チェルシー戦でアルテタ監督が用意したのは3バックだった。ブカヨ・サカとキーラン・ティアニーをワイドに置き、最終ラインにはロブ・ホールディング、パブロ・マリ、ガブリエウ・マガリャンイスを最終ラインに並べた。
昨季の終盤以降、アーセナルは3バックがメインだったが、今季の途中で4バックに戻している。分岐点となったのは、12月19日のエバートン戦と、8試合ぶりの勝利を収めたチェルシー戦。ビッグロンドンダービーが2試合ともに転換点となったのは、果たして偶然だろうか。
なぜチェルシーに勝利できたのか?
決勝点となったのは、チェルシーのミスだった。自陣でビルドアップするチェルシーに対して、アーセナルは高い位置から圧力をかける。GKケパ・アリサバラガはバックパスを受けるためにゴールを空けていたが、ジョルジーニョのバックパスが無人のゴールへ飛んでしまう。ケパはなんとかかき出したが、これを拾ったピエール=エメリク・オーバメヤンが折り返し、ジョルジーニョにプレスをかけていたエミール・スミス=ロウが押し込んだ。
ケパのポジションを認識できなかったジョルジーニョのミスだが、何もないところから生まれたミスではなかった。ミスを引き起こしたのは、アーセナルの守備の方法にある。

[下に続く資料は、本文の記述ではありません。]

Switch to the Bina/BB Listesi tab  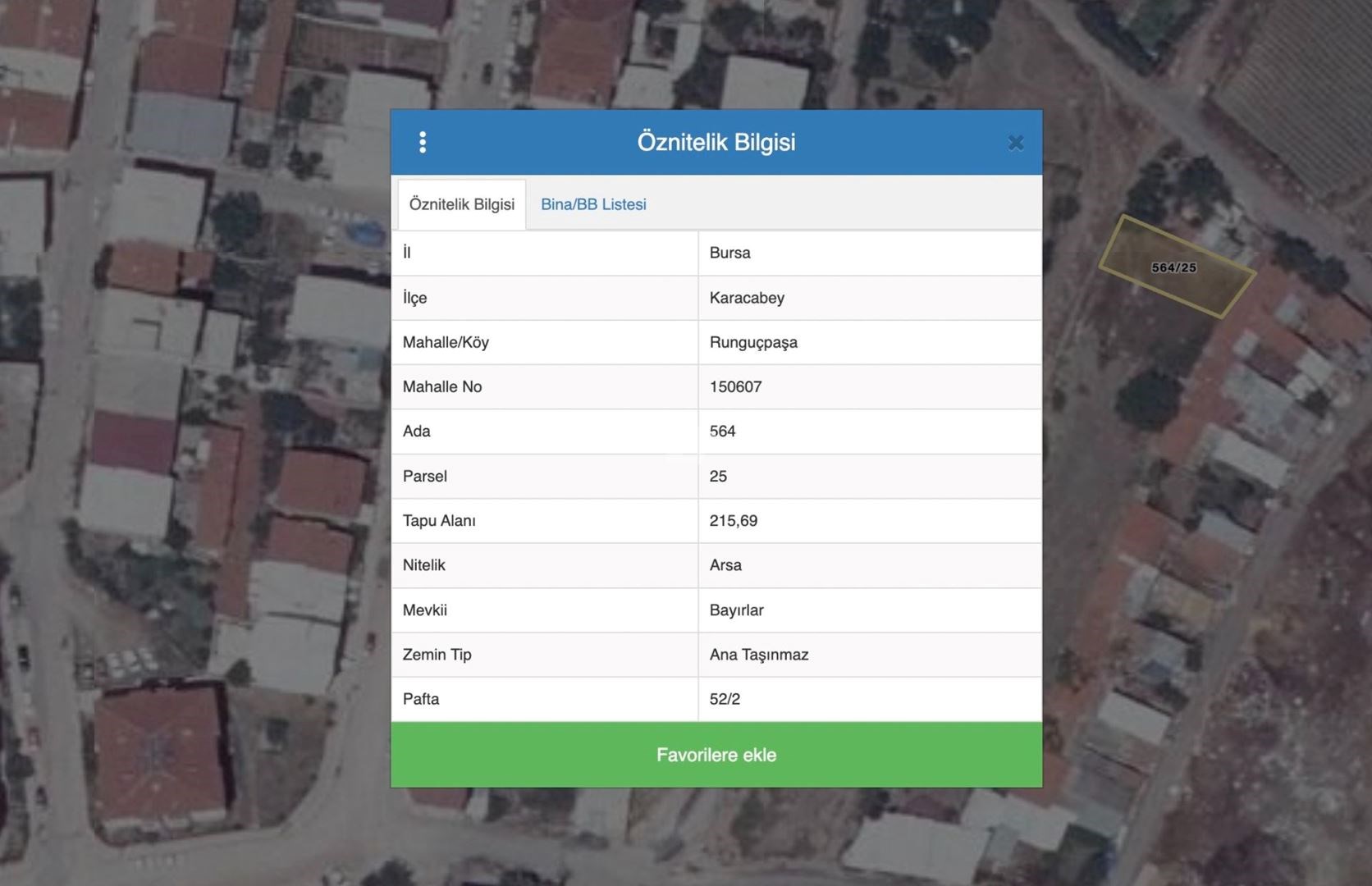click(x=593, y=204)
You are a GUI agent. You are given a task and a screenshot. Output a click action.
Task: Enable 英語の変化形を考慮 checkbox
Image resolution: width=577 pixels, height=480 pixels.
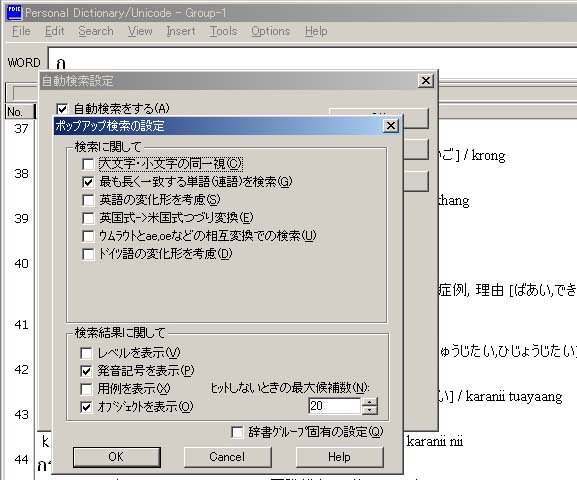(88, 200)
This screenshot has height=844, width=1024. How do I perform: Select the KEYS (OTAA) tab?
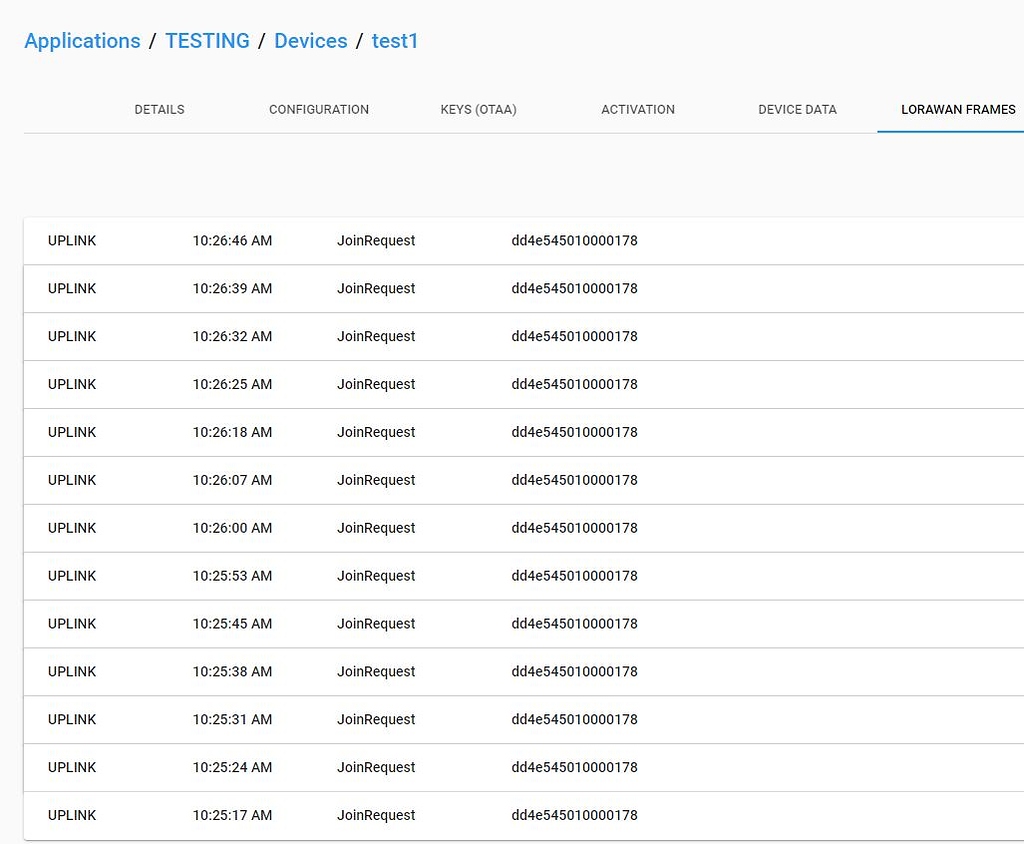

この試合は3-4-2-1のミラーゲームだったが、アーセナルはハイプレスのハメ方を工夫していた。チェルシーの3バックの両側にボールが渡ると、シャドーがプレスをかける。相手の2ボランチは逆サイドのシャドーとモハメド・エルネニーがマンマークする。
このとき、フリーなのは逆サイドのセンターバックだけだった。セサル・アスピリクエタにパスが通って長い距離を運ぶシーンがあったが、このパスを通すためには、オーバメヤンを越える必要があり、リスクが高かった。チェルシーはボールを持つことは難しくなかったが、そこから前進させるのに苦労していた。

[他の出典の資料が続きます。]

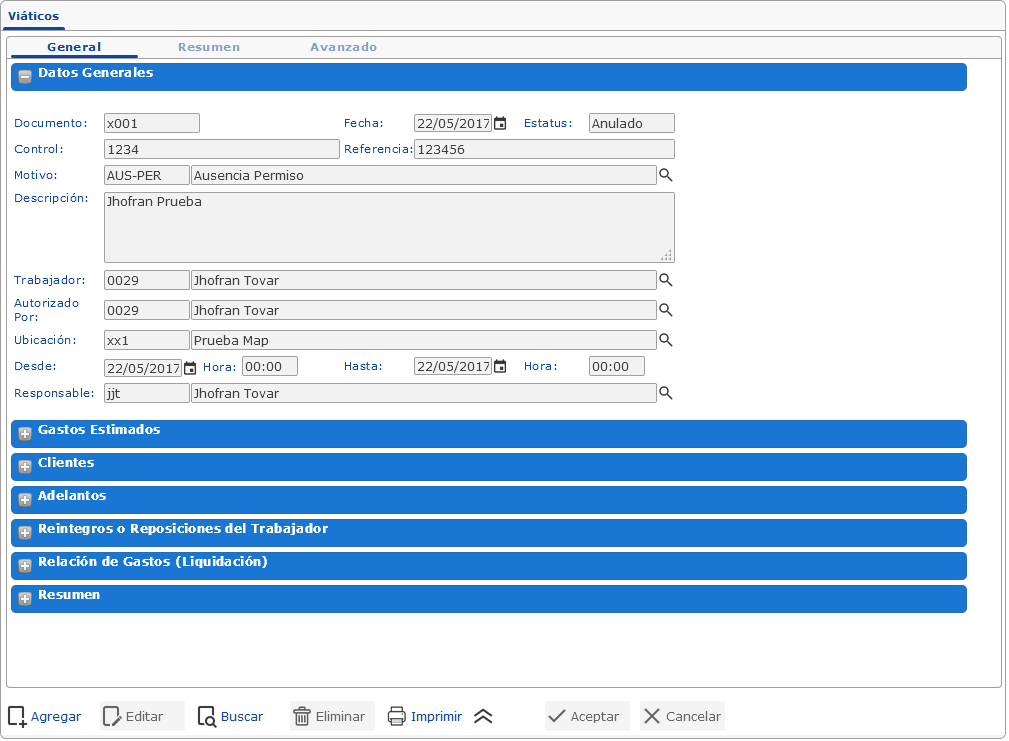Click the Descripción text area
The width and height of the screenshot is (1009, 741).
click(388, 227)
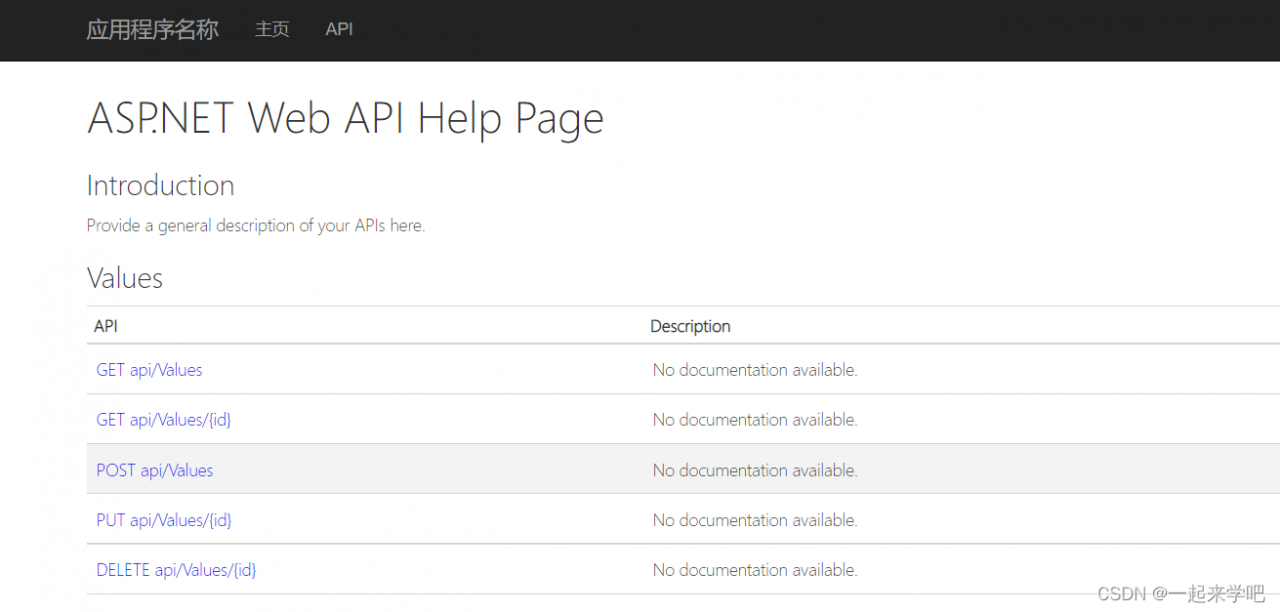Open the POST api/Values endpoint link
This screenshot has height=612, width=1280.
154,470
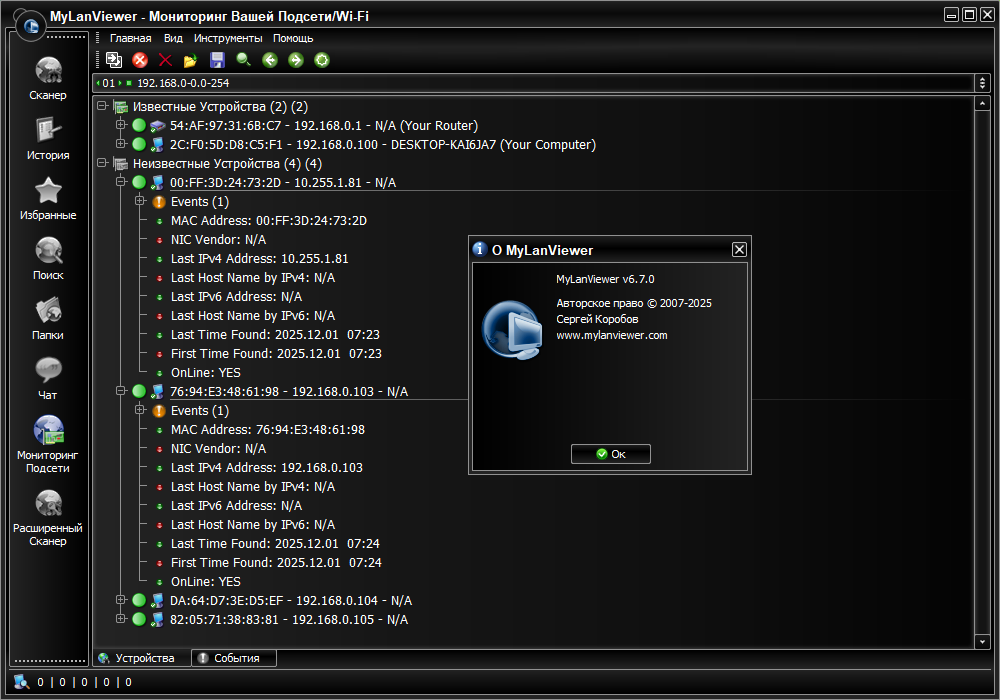This screenshot has width=1000, height=700.
Task: Click the magnifier search toolbar icon
Action: pyautogui.click(x=243, y=60)
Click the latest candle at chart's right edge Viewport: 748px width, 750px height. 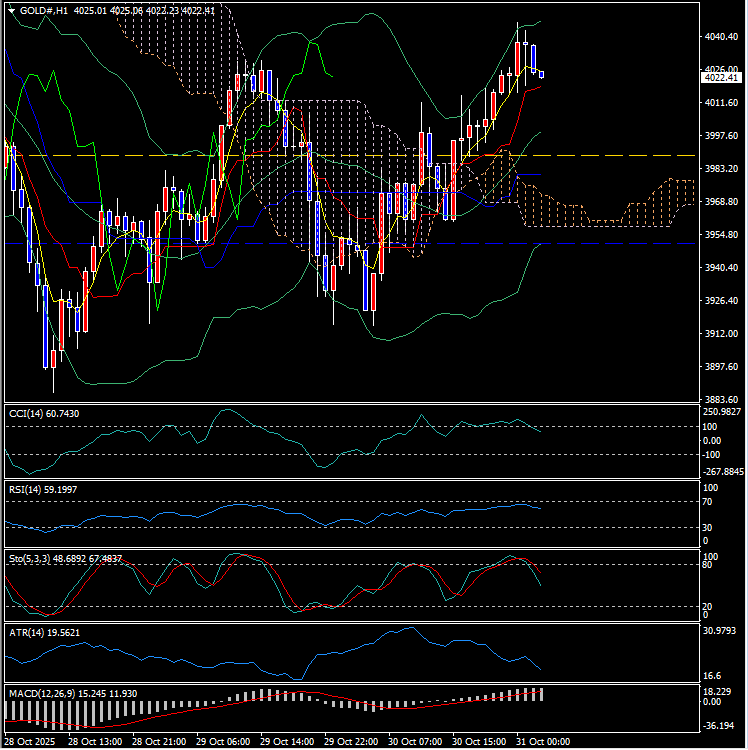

そうなれば、GKやセンターバックから前線にロングボールを放るのが一般的だが、チェルシーの前線とアーセナルの守備陣を比べると、空中戦の優劣ははっきりしていた。アーセナルは3バックの前にトーマス・パルティを置いて、4対3の数的優位を保っている。チェルシーが前線にロングボールを送っても、アーセナルが回収するだけだった。
これを踏まえて得点シーンを見ると、アーセナルがチェルシーを追い詰めていたことがわかる。アーセナルの3バックは大成功だった。
アーセナルの勝利は来季につながるか…
アルテタ監督は新布陣に手応えを感じている。「ハイプレスで本当にいい瞬間があったし、深い位置で守る時間帯の組織も素晴らしく、個々のパフォーマンスも大きかった」とチームを称えた。新システムが復調するきっかけとなる可能性はあるだろう。
しかし、チェルシーにとってこの敗北に大きな痛みはない。4位を確定させることはできなかったが、土曜日に行われるレスターとのFAカップ決勝に向けて主力を温存することもできた。試合後のトーマス・トゥヘル監督のリアクションは、アルテタ監督とは対照的だった。
「直近の試合から(選手の)変更が多すぎたかもしれない」と言ったのは、レスター戦にショックを引きずらないためだろう。「私が全責任を負う」と自身が敗戦の責任を負うことで、選手たちをかばった。
トゥヘル監督は攻撃的な選手の枚数を増やして同点を狙った。戦略的に手の込んだ修正を見せなかったのは土曜日を見据えてのことだったのかもしれない。アーセナルが本気でチェルシーと対峙した一方で、チェルシーの視界にはレスターがいた。
アーセナルはビッグロンドンダービーで大きな勝利を掴んだ。しかし、アルテタ監督が言うように、来季はまた別のシーズンになる。この勝利が来季につながるかどうかは分からない。